A silk cloth-bound hardboard slipcase contains a hardback book with seven record sleeves. Six of these house heavyweight 180-gram vinyl records pressed on the EMI 1400. The records feature the Pet Shop Boys' music for the ballet, as well as the original demo versions of each of the compositions, only available in this release. The seventh sleeve contains an oversized foldout sheet music print, signed by Tennant and Lowe. The ballet's synopsis is printed onto the record sleeves so that each has an accompanying narrative that reads like a storybook.

==Critical reception==

The album received generally positive reviews from music critics. At Metacritic, which assigns a normalised rating out of 100 to reviews from mainstream publications, The Most Incredible Thing received an average score of 66, based on seven reviews. The Independents Andy Gill called the album "stylistically wide-ranging" and stated that "this second foray into theatrical composition [...] is vastly more adept [than Closer to Heaven], involving the deft interweaving of electropop and orchestral elements within a series of impressionistic tableaux sketching out the theme of conflict between creativity and destruction." John Garratt of PopMatters opined that "somewhere between Tennant and Lowe's writing and Helbig's arrangements, there are some subtlety interesting things going on here." He continued, "It's doubtful that anyone will be humming the themes of The Most Incredible Thing in the future the way people can hum The Nutcracker today. But Neil Tennant and Chris Lowe sure do know their stuff." Lauren Murphy of The Irish Times noted that the score contains "numerous formal classical interludes, but it's the iconic duo's own distinctive disco/electropop sound that's branded most heavily on this score", adding that "[i]t's off-putting to hear such distinct worlds colliding, but also startling, oddly compelling, and undeniably ambitious." BBC Music critic Tom Hocknell commented that the album's "minimal orchestration never drowns the listener; strings sweep and chords portend, without any track outstaying its welcome." Hocknell also believed that it "doubtlessly works better as a full performance, but as a stand-alone soundtrack has wonderful moments nonetheless."

Problems to solve >>
• A. Rewrite the album passage from "A silk cloth-bound" down to "like a storybook.", swapping "vinyl records" for "LP records".
• B. According to the album passage, are these statements true? (i) The oversized foldout sheet music print is signed by Tennant and Lowe. (ii) The Metacritic average score was based on ten reviews. (iii) Tom Hocknell reviewed the album for The Irish Times. Answer yes or no for each and quote the deciding words.
• C. In the album passage, how many of the record sleeves hold vinyl records?

Dataset content >>
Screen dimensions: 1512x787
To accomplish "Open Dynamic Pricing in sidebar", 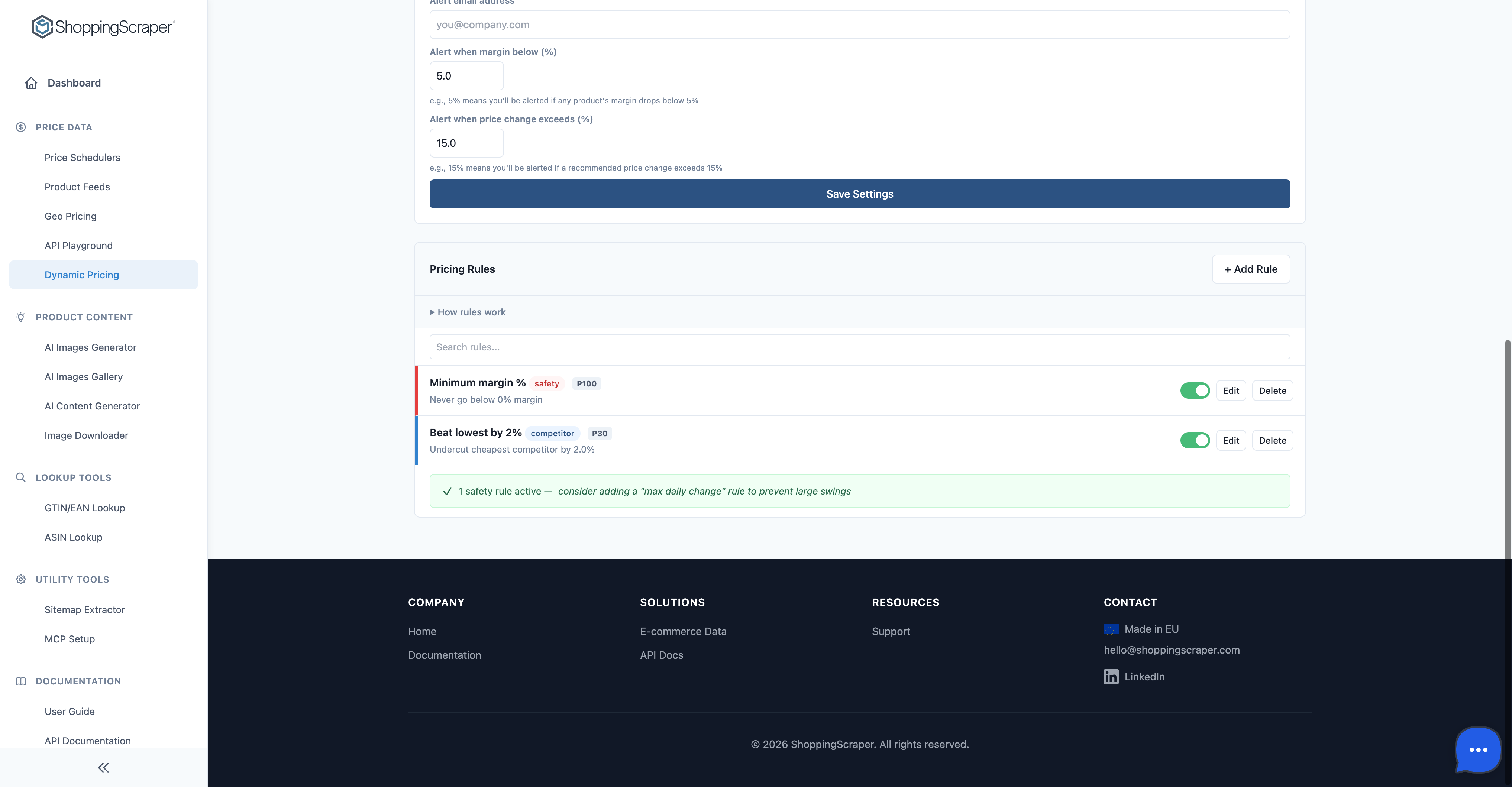I will [82, 275].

Complete answers >>
• A.
A silk cloth-bound hardboard slipcase contains a hardback book with seven record sleeves. Six of these house heavyweight 180-gram LP records pressed on the EMI 1400. The records feature the Pet Shop Boys' music for the ballet, as well as the original demo versions of each of the compositions, only available in this release. The seventh sleeve contains an oversized foldout sheet music print, signed by Tennant and Lowe. The ballet's synopsis is printed onto the record sleeves so that each has an accompanying narrative that reads like a storybook.

• B.
(i) Yes: "signed by Tennant and Lowe."
(ii) No: "based on seven reviews."
(iii) No: "BBC Music critic Tom Hocknell."

• C. Six of the seven sleeves hold vinyl records.